*TEXT PROVIDED*:
Hi Alex, I remember our long discussions a couple summers ago. Yes, the doctrine of Justification from Eternity is such a comforting doctrine. I can point you to a person who believed in it. The Apostle Paul. Gottschalk of Orbais may also have believed it from the middle ages.. Approx 800 AD. I don't know for sure though....
"... Therefore, if God gave His Son even for all of the reprobate, then He has given to them with Him all good things, and through this also eternal life. But He has not given them with Him all good things. Therefore, He did not give Him up for them ... Therefore, if Christ died even for the reprobate, then the reprobate too, having been justified in His blood, will be saved from wrath through Him. But the reprobate will not be saved from wrath through Him. Therefore, Christ did not die for the reprobate. (Answers to Various Questions - translation Genke & Gumerlock)"
... the one who says that the Lord suffered generally for all, for the salvation and redemption of both the elect and reprobate, contradicts God the Father Himself (Tome to Gislemar - translation Genke & Gumerlock)

*PROVIDED MATERIAL*:
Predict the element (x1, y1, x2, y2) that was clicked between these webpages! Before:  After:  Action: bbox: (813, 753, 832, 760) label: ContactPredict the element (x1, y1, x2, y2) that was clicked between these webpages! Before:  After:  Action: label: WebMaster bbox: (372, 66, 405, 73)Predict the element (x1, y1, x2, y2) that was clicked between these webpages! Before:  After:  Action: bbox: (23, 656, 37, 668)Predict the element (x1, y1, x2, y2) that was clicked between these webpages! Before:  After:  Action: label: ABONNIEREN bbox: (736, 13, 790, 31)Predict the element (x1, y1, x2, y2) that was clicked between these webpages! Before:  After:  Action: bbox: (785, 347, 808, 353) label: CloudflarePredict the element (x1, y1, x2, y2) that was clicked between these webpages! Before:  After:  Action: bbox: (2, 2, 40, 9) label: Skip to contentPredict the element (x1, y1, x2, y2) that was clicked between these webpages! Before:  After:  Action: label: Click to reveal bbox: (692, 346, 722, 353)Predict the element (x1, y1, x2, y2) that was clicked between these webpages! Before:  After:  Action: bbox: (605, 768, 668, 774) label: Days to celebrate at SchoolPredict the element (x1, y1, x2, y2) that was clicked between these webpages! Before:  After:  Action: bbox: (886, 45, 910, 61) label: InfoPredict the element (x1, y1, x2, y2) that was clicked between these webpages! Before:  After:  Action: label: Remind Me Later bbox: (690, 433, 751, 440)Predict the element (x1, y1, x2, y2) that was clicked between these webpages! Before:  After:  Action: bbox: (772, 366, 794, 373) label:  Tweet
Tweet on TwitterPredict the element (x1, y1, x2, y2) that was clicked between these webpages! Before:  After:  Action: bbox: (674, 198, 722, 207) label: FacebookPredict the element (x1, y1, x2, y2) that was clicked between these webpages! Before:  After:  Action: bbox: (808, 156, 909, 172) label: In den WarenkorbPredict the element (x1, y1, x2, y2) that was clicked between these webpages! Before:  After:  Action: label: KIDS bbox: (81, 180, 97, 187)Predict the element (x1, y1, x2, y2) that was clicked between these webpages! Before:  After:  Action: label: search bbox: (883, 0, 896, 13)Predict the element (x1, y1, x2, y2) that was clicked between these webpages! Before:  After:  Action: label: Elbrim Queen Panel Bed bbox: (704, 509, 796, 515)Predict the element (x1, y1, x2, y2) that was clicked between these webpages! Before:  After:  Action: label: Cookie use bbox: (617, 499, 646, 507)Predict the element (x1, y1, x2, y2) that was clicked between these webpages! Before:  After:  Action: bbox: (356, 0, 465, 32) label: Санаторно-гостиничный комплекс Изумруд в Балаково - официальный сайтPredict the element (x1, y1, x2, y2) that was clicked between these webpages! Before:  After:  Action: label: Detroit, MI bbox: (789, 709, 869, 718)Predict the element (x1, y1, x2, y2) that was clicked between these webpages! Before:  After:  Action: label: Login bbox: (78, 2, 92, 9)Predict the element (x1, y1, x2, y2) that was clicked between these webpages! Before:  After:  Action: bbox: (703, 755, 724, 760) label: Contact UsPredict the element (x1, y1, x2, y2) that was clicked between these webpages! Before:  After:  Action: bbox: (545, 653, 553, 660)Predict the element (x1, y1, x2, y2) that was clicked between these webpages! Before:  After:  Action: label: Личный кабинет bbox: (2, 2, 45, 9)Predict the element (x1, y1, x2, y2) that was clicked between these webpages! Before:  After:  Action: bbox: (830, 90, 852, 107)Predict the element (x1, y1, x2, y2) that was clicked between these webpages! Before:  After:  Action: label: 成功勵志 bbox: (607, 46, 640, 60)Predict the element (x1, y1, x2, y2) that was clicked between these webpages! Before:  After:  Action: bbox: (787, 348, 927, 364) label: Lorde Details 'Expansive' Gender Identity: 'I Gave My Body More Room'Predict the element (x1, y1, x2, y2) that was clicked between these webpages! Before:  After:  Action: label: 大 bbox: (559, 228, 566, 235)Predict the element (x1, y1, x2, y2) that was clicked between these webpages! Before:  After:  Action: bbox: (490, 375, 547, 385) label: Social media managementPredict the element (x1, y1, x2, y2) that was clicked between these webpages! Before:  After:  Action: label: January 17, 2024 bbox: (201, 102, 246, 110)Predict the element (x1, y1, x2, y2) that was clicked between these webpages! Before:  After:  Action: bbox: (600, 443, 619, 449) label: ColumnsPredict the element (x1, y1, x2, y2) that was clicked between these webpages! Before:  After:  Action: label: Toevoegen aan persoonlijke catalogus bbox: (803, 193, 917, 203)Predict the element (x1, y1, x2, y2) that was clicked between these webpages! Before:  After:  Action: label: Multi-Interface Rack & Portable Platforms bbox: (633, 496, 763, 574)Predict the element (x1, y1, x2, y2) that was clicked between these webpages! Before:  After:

*WHAT IS EXPECTED*: In the message on Justification from Eternity, begin at the words "Hi Alex, I remember" and stop after "for sure though....". Copy that stretch, substituting "reassuring" for "comforting". The listing plays no part in any of this and can be left alone.

*RESPONSE*:
Hi Alex, I remember our long discussions a couple summers ago. Yes, the doctrine of Justification from Eternity is such a reassuring doctrine. I can point you to a person who believed in it. The Apostle Paul. Gottschalk of Orbais may also have believed it from the middle ages.. Approx 800 AD. I don't know for sure though....